Prep boys’ basketball: Lone Peak the best team in Utah history (with video)
By Christopher Kamrani
The Salt Lake TribuneFirst published Feb 24 2013 07:12PM
Highland • Conventional wisdom is a series of ideas or explanations widely regarded as fact by the general populace.
So in the realm of Utah high school basketball, conventional wisdom now states that the Lone Peak Knights are the best team to ever come out of this state.
And the body of work does all the talking.
They’ve dominated on national TV, they’ve won national dunk contests and 3-point shootouts and earned more sky miles than they ever imagined, doing so with an exhilarating two-way style of play unforeseen in the prep ranks.
"I feel like we don’t know how to play any different," senior forward Talon Shumway said.
These Knights couldn’t if they tried.
They’ve been tabbed as the No. 1 team in America by MaxPreps.com for several weeks. They haven’t lost an in-state game since Feb. 10, 2012. They have supreme talent, mixed with an unrelenting work ethic and a coach who doesn’t take off one second.

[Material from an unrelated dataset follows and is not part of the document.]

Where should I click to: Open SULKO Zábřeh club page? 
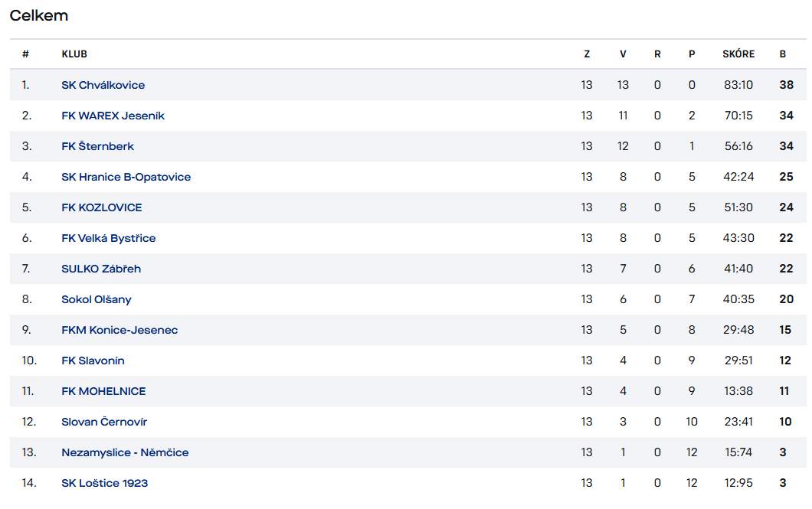[101, 269]
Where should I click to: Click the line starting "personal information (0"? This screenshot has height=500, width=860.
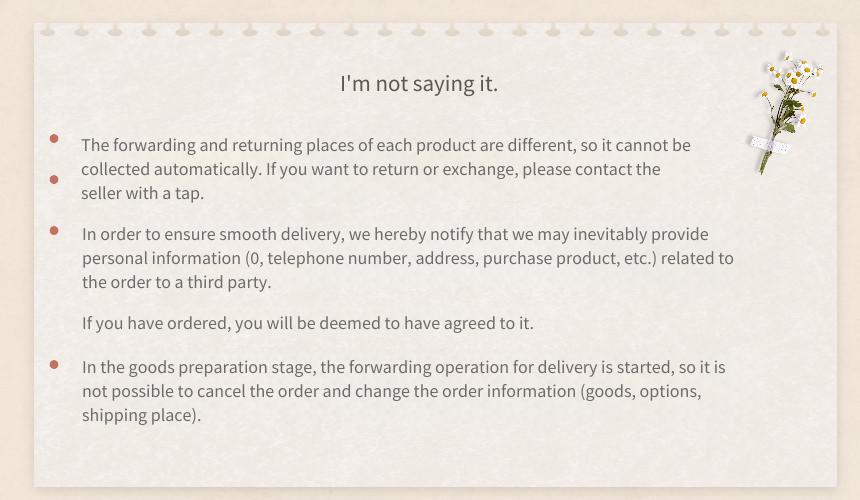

Lone Peak coach Quincy Lewis already has enough state title rings for an entire hand, having won five during his tenure as coach of the Highland-based program. He’s coached future college stars, an NBA draftee and now has the best high school team to ever come through Utah at his disposal for just six more days.
When the subject of best ever came up, he pointed out Jim Spencer’s Provo High teams of the late 1970s and early 1980s. He mentioned the Murray Spartans and their run toward dominance when brothers Jeff and Britton Johnsen headlined the state and even mentioned Timpview’s dominance in the late 1980s.
"It’s unfair to be able to say," Lewis said. "Those were fantastic teams. I’m not going to sit here and say that we’re the best ever when I know how good they were."
But no team had Eric Mika steamrolling down the paint. No team had Nick Emery spotting up from 30 feet out. No team had TJ Haws crossing over helpless defenders.
"Playing with these guys is just unreal," starting senior sharpshooter Conner Toolson said.
At 22-1, Lone Peak has changed the landscape of Utah high school hoops. The Knights have won nine out of 10 national tournament games this season. They snapped a 61-game win streak held by Pennsylvania program Chester during a memorable run toward the City of Palms Classic title game in Ft. Myers, Fla., in late December.
"It’s like watching a college team play," ESPN.com scout Reggie Rankin said.
And this group is more than just the flash it shows on the court, more than the alley-oops or the head-shaking 3-point shooting. This group wants to be known as a great team that plays hard. In a recent practice, it took all of 10 minutes before the 6-foot-10 mountainous Mika had to quell a fountain of blood from both nostrils with balled-up tissue paper.
"I think that’s why we play so well is because our practices are so hard," he said. "We can all push each other to our highest level."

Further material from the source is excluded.